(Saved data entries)
Content starts

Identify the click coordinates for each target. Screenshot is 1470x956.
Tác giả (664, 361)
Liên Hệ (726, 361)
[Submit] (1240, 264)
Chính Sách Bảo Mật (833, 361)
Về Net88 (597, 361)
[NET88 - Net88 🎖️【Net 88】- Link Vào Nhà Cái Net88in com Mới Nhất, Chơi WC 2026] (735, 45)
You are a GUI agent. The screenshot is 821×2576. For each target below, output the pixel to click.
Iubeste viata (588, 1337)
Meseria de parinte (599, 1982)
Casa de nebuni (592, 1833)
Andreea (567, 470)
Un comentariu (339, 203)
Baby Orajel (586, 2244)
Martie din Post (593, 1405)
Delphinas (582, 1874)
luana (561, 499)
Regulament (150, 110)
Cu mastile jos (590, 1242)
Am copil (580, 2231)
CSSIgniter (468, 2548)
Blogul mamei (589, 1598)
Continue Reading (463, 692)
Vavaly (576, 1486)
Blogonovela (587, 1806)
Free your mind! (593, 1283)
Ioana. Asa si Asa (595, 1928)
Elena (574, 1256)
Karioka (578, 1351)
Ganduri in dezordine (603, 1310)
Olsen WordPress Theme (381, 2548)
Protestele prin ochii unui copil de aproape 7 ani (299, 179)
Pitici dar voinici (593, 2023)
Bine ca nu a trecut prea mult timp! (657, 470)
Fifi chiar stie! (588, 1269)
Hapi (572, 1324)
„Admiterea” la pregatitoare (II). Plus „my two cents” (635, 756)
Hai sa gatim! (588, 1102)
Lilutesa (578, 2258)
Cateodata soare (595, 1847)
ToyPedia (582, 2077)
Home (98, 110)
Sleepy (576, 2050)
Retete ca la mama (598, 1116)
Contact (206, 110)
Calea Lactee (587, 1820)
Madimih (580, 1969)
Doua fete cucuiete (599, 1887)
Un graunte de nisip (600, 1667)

Content ends

** TASK TO CARRY OUT **
Print again the lines of the entries above that fall between the line holding "Baby Orajel (586, 2244)" and the line holding "Pitici dar voinici (593, 2023)", inclusive, exactly as they stand.

** TASK RESULT **
Baby Orajel (586, 2244)
Martie din Post (593, 1405)
Delphinas (582, 1874)
luana (561, 499)
Regulament (150, 110)
Cu mastile jos (590, 1242)
Am copil (580, 2231)
CSSIgniter (468, 2548)
Blogul mamei (589, 1598)
Continue Reading (463, 692)
Vavaly (576, 1486)
Blogonovela (587, 1806)
Free your mind! (593, 1283)
Ioana. Asa si Asa (595, 1928)
Elena (574, 1256)
Karioka (578, 1351)
Ganduri in dezordine (603, 1310)
Olsen WordPress Theme (381, 2548)
Protestele prin ochii unui copil de aproape 7 ani (299, 179)
Pitici dar voinici (593, 2023)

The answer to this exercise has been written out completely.